4        La loi 37/1992, du 28 décembre 1992, relative à la taxe sur la valeur ajoutée (BOE nº 312, p. 44247) est le principal texte visant à adapter la législation espagnole à la sixième directive.

5        L’impôt sur les actes juridiques instrumentaires est réglementé par le décret royal législatif 1/1993, du 24 septembre 1993, approuvant le texte codifié de la loi relative à l’impôt sur les transmissions patrimoniales et les actes juridiques instrumentaires (BOE nº 251, p. 29545).

6        L’article 28 de la loi relative à l’impôt sur les transmissions patrimoniales et les actes juridiques instrumentaires prévoit que cet impôt s’applique notamment aux actes notariés, dans les conditions établies à l’article 31 de cette loi.

7        Selon l’article 29 de ladite loi, sont assujettis à l’impôt l’acquéreur du bien ou du droit ou, à défaut de celui-ci, les personnes qui requièrent ou demandent la passation des actes notariés ou celles au profit desquelles ceux-ci sont délivrés.

8        L’article 30, paragraphe 1, de cette même loi prévoit notamment que, en ce qui concerne les premières copies des écritures authentiques ayant pour objet une quantité ou une chose évaluable, la base d’imposition consiste en la valeur déclarée de cette quantité ou de cette chose, sous réserve d’une vérification effectuée par l’administration.

9        L’article 31 de la loi relative à l’impôt sur les transmissions patrimoniales et les actes juridiques instrumentaires dispose:

«1.      Les minutes et les copies des écritures et des actes notariés, ainsi que les attestations par témoins, sont, dans tous les cas, couchés sur papier timbré à 0,30 euro par feuille double ou à 0,15 euro par folio, au choix de l’officier public.
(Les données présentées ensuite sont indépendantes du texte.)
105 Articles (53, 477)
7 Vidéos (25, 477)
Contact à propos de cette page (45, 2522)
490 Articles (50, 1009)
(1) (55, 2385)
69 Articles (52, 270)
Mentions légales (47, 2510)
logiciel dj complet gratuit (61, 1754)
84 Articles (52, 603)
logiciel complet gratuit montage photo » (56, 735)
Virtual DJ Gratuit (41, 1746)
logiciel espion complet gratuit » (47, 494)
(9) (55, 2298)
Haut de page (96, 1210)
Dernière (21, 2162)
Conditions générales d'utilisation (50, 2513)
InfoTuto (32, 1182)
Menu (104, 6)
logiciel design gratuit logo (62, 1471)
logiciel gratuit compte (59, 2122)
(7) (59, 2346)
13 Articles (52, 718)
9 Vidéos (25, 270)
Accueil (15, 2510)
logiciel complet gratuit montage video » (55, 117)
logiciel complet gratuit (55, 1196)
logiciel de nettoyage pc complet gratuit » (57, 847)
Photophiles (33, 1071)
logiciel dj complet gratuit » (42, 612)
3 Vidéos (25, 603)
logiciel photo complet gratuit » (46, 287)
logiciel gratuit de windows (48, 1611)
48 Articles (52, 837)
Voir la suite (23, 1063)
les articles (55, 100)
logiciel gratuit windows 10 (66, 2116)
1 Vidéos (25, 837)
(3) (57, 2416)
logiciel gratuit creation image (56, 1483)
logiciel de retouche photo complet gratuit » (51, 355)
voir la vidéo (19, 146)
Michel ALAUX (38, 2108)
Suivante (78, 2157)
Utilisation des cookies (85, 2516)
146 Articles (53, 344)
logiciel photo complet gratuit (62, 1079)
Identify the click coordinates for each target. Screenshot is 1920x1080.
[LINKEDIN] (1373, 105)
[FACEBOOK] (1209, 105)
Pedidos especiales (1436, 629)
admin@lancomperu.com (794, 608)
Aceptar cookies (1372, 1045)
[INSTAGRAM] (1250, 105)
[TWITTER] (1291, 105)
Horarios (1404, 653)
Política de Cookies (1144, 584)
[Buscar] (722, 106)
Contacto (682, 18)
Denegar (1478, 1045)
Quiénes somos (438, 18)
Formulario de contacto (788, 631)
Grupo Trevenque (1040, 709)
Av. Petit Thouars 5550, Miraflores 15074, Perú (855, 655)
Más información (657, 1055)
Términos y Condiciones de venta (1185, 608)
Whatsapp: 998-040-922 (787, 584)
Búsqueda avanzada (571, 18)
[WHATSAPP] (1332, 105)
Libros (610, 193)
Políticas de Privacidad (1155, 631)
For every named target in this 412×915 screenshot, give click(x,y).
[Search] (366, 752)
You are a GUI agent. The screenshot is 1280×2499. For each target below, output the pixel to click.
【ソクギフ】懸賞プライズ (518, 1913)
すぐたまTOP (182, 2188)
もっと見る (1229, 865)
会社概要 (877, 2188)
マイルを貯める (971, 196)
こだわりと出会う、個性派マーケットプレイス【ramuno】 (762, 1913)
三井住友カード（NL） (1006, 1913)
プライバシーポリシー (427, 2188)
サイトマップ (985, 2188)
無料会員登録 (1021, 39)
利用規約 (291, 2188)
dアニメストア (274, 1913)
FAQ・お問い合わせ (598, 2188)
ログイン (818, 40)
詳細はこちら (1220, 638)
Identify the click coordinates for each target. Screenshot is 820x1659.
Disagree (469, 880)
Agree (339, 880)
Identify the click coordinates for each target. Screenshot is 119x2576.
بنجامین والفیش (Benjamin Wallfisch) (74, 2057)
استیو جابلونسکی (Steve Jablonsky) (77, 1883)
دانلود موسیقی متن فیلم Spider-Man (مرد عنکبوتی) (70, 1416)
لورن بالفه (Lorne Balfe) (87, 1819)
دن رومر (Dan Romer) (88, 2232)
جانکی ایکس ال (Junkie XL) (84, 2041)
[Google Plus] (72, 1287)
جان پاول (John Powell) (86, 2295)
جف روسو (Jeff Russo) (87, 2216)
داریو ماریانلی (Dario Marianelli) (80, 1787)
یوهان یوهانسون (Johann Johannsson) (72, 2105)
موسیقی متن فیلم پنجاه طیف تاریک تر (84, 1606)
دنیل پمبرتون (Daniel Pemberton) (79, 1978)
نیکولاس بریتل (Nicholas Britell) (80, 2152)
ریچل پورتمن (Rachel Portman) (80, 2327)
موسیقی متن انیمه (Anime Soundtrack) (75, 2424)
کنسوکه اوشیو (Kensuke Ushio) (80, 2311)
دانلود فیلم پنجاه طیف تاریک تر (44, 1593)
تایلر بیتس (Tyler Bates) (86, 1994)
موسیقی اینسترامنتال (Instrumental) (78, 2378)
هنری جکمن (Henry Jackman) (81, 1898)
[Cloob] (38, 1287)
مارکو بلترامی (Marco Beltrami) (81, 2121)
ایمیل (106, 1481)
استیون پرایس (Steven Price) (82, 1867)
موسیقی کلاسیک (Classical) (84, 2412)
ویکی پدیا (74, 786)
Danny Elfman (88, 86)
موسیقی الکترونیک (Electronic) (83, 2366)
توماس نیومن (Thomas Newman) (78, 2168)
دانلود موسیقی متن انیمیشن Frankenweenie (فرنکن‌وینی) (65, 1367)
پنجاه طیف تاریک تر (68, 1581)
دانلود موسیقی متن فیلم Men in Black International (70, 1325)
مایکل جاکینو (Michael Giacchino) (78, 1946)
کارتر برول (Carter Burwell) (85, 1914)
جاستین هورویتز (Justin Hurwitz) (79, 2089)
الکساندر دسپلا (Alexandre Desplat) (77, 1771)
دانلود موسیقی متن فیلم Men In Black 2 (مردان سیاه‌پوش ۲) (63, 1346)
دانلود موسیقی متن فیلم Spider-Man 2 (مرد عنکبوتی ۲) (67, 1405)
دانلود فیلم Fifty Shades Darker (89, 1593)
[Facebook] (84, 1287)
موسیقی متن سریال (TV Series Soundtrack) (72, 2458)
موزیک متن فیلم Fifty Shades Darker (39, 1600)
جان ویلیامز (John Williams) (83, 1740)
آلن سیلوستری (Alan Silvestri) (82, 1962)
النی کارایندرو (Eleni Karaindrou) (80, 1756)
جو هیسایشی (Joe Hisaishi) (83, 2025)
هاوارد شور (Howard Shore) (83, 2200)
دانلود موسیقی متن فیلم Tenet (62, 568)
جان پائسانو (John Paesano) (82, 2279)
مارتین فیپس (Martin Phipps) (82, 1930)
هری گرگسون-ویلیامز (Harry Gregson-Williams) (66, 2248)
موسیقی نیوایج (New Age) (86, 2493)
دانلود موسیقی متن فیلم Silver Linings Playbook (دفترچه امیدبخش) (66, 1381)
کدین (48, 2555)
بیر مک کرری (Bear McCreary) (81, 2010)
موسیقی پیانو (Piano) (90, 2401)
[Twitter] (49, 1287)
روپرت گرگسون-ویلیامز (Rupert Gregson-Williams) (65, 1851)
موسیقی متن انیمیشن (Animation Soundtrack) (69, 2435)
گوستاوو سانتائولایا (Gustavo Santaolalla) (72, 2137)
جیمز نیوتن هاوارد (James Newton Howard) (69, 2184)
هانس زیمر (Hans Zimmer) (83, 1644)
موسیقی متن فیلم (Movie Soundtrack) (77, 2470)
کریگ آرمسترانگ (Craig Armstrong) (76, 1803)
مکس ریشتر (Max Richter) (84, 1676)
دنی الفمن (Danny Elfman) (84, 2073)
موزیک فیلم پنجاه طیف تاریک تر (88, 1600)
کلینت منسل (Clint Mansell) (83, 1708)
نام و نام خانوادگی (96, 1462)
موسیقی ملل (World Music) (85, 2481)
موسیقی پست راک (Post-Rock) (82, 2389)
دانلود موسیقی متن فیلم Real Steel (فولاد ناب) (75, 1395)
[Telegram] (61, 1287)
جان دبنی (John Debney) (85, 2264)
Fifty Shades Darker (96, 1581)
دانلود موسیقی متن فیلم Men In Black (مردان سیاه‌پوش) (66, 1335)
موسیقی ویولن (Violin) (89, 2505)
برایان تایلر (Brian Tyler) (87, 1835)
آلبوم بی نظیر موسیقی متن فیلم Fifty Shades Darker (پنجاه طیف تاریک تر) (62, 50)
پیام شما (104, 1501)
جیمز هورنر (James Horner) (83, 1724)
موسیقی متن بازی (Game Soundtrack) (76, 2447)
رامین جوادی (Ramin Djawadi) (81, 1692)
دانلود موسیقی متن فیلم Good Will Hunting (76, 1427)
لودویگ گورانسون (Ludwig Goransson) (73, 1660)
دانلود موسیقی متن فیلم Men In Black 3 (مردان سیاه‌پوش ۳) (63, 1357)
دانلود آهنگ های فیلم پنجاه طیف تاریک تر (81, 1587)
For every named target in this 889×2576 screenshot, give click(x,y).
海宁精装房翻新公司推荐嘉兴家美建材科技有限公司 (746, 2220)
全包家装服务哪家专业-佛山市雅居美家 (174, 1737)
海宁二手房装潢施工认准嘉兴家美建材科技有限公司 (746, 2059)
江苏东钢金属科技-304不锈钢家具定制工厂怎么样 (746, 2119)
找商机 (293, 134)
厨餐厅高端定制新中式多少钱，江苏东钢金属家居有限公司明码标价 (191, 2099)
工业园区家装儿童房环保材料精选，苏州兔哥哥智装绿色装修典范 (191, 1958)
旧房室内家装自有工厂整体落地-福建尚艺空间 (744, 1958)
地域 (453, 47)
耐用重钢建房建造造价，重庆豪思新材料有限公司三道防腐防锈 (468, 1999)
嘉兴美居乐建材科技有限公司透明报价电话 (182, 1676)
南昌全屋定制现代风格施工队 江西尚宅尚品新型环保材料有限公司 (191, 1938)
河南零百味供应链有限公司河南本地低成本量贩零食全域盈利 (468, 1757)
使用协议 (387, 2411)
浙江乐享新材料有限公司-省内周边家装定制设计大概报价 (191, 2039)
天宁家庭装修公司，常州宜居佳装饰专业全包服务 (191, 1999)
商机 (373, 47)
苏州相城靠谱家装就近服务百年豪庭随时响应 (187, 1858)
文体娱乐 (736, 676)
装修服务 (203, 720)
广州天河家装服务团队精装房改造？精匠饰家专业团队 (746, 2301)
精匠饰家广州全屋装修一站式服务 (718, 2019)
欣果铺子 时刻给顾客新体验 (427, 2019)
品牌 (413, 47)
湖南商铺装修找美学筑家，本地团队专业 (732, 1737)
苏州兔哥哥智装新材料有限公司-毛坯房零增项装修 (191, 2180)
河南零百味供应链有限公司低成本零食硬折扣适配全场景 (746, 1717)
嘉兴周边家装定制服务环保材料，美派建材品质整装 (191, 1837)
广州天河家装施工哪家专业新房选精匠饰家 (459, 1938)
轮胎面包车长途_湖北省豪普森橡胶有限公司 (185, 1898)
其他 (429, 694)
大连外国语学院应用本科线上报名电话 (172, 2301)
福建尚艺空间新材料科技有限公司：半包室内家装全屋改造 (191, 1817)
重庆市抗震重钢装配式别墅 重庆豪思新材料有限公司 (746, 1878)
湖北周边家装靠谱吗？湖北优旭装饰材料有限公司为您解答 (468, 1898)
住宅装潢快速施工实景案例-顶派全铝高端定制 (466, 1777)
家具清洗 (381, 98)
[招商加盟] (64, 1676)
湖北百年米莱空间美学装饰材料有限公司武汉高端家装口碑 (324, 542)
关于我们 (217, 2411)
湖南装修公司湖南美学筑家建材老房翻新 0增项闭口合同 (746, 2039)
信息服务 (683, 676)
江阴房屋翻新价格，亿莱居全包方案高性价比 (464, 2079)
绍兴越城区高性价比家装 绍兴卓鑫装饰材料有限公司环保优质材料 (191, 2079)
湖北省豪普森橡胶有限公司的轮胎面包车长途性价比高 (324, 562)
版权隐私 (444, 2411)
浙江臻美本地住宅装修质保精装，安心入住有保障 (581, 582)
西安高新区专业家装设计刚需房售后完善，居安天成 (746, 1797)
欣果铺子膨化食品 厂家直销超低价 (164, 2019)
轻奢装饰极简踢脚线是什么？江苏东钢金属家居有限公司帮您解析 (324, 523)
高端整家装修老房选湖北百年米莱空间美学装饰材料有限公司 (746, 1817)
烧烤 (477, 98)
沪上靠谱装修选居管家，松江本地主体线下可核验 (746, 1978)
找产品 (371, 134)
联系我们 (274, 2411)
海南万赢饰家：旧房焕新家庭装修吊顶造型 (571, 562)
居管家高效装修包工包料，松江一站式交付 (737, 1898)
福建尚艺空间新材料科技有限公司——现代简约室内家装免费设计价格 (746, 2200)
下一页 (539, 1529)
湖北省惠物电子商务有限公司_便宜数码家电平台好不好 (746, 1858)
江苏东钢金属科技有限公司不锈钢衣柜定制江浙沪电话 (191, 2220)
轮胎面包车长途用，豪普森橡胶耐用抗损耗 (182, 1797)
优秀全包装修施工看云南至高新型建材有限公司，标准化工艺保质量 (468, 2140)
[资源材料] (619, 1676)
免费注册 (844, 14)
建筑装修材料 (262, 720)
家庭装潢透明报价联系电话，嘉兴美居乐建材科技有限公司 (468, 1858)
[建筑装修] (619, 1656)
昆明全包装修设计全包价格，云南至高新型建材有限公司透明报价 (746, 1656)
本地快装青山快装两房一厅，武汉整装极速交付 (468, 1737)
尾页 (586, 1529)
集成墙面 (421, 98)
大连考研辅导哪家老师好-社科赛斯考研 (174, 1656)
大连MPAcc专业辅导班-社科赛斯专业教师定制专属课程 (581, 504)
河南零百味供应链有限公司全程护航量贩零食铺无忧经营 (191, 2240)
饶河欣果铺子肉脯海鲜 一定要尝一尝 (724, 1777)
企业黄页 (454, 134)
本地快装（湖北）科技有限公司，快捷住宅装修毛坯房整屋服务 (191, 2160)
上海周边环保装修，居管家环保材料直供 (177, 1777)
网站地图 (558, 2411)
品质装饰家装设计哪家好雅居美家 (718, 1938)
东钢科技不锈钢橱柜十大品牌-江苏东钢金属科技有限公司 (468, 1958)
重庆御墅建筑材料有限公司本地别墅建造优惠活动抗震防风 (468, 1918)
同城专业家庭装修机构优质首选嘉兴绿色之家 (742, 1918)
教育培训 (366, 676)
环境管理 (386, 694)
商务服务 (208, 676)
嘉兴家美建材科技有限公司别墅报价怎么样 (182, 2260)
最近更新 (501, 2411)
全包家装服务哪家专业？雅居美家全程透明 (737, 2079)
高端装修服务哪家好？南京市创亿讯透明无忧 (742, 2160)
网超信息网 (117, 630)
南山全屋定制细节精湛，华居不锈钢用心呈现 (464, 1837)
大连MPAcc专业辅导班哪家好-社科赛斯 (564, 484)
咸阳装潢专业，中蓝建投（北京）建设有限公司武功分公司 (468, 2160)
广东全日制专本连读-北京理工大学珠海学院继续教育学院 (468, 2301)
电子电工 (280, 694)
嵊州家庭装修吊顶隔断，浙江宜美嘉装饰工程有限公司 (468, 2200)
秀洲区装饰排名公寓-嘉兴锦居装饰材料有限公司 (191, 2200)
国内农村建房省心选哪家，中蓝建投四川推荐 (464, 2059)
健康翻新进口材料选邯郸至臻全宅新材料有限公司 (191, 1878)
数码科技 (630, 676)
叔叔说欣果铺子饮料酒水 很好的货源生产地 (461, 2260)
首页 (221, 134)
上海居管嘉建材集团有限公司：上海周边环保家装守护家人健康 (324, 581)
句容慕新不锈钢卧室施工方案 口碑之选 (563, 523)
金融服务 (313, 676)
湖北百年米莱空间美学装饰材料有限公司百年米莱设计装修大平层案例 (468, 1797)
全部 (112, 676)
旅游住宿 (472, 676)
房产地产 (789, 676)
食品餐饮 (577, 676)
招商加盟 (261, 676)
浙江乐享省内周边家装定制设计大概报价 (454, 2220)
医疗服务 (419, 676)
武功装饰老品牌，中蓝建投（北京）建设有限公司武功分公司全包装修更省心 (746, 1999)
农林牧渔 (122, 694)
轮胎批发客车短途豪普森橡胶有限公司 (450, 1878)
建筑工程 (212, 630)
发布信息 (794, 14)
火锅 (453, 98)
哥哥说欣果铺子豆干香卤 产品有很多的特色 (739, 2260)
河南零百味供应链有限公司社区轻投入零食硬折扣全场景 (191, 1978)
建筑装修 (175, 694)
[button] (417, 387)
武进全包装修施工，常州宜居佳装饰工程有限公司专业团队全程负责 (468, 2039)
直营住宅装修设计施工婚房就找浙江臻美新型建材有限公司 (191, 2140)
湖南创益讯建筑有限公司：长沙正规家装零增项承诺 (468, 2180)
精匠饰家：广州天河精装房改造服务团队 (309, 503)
Les copies simples ne sont pas soumises à impôt.

2.      Les premières copies d’écritures et d’actes notariés, dès lors que les écritures et les documents notariés ont pour objet une quantité ou une chose évaluable, qu’ils contiennent des actes ou des contrats susceptibles d’être inscrits au registre de la propriété, du commerce et de la propriété industrielle sans être assujettis à l’impôt sur les successions et les donations ni aux impositions visées aux paragraphes 1 et 2 de l’article 1er de la présente loi, sont en outre assujetties à l’impôt au taux d’imposition qui, conformément aux dispositions de la loi 21/2001, du 27 décembre 2001, réglementant les mesures fiscales et administratives du nouveau système de financement des communautés autonomes soumises au régime commun et des villes dotées d’un statut d’autonomie, a été fixé par la communauté autonome concernée.

Si la communauté autonome n’a pas arrêté le taux d’imposition visé à l’alinéa précédent, le taux applicable à ces actes et contrats est de 0,50 %.»

 Le litige au principal et la question préjudicielle

10      Renta demande le remboursement de l’impôt sur les actes juridiques instrumentaires grevant une écriture authentique de vente d’un immeuble datée du 28 avril 2003. Par cet acte, Renta a acquis, dans le cadre de son activité professionnelle d’achat et de vente de biens immeubles ou d’achat de ceux-ci en vue de leur transformation ou de leur mise en location ultérieure, le bien immeuble décrit dans cette écriture.

11      Dans sa décision, la juridiction de renvoi expose les éléments suivants:

–        l’activité professionnelle de Renta consiste en l’achat et la vente de biens immeubles ou en l’achat de ceux-ci en vue de leur transformation ou de leur mise en location ultérieure, de sorte que l’opération d’achat et de vente d’immeubles, qui est assujettie simultanément à la taxe sur la valeur ajoutée (ci-après la «TVA») et à l’impôt sur les actes juridiques instrumentaires, est, précisément, celle qui constitue l’activité professionnelle de cette société;

–        le remboursement des paiements indus demandé par Renta se limite à la quote-part progressive ou variable de l’impôt, la quote-part fixe n’étant pas concernée, laquelle n’est d’ailleurs pas contestée;

–        l’assujetti, tant à la TVA qu’à la quote-part progressive de l’impôt sur les actes juridiques instrumentaires, est Renta, en qualité d’acheteur du bien immeuble, à qui la TVA est facturée et qui est redevable de l’impôt sur les actes juridiques instrumentaires, en raison, dans les deux cas, de ses propres activités de négoce.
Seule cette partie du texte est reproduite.